Government coalition parties meet for talks; tens of thousands turn out for Berlin gay and lesbian parade and 32 teams will play in the 2006 Soccer World Cup in Germany.


Retreat in Neuhardenberg: Coalition party leaders got away from the capital to talk turkey

Cabinet and coalition parties retreat for talks

The German government and other leading Social Democrat and Green Party members reconvened in Neuhardenberg Palace near Berlin on Saturday to continue talks about the 2004 budget. The participants approved Finance Minister Eichel's recent budget proposal for 2004. They also discussed pushing forward by one year tax cuts planned for 2005 to help jumpstart the depressed German economy. The government would have to make up for losses of €18 billion in tax revenues. Leading opposition Christian Democrat politicians have said the losses could not be offset and have rejected the plans. Pundits expect the government to decide in favor of the changes on Sunday. On Friday evening, Luxemburg's prime minister, Jean-Claude Juncker, addressed the politicians at Neuhardenberg. He called on them not to become preoccupied with domestic worries and stressed that it was important for Europe that Germany was economically vital. The talks in Neubrandenburg are scheduled to continue through Sunday.

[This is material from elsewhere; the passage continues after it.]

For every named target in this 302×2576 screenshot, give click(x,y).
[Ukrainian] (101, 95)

Berlin mayor kicks off Christopher Street Day Parade

Ten thousands of people celebrated Christopher Street Day (CSD), originally a demonstration for gay and lesbian rights, for the 25th year in Berlin on Saturday. Berlin's mayor, Klaus Wowereit, opened the parade and called for more tolerance and an end to discrimination against homosexuals. Wowereit, who is openly gay himself, and his partner rode at the front of the 80 floats that traveled through the city's western center. Some 60,000 people took part in the parade, organizers said. The parade's motto was "Acceptance instead of Tolerance." CSD pays tribute to demonstrations that took place in New York City in 1979, ten years after police raided the local gay bar "Stonewall" on Christopher Street. The celebrations take place in around 30 German towns and in numerous countries each year.

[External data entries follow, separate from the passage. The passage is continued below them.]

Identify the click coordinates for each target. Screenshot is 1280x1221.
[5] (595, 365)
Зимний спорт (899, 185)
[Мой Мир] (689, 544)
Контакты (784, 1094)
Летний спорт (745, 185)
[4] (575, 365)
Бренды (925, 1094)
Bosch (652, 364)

32 teams will play in German Soccer World Cup in 2006

The international soccer association FIFA decided on Saturday in Paris 32 teams will play in the Soccer World Cup in Germany in 2006. The FIFA executive committee rejected a bid from the South American confederation CONMEBOL to increase the number of teams to 36. German organizers welcomed the decision. Sports functionaries were concerned that adding four more teams would create difficult logistical and organizational problems. The soccer championships in 2010, which will take place in Africa, will also be restricted to 32 teams.

Compiled with material from wire services.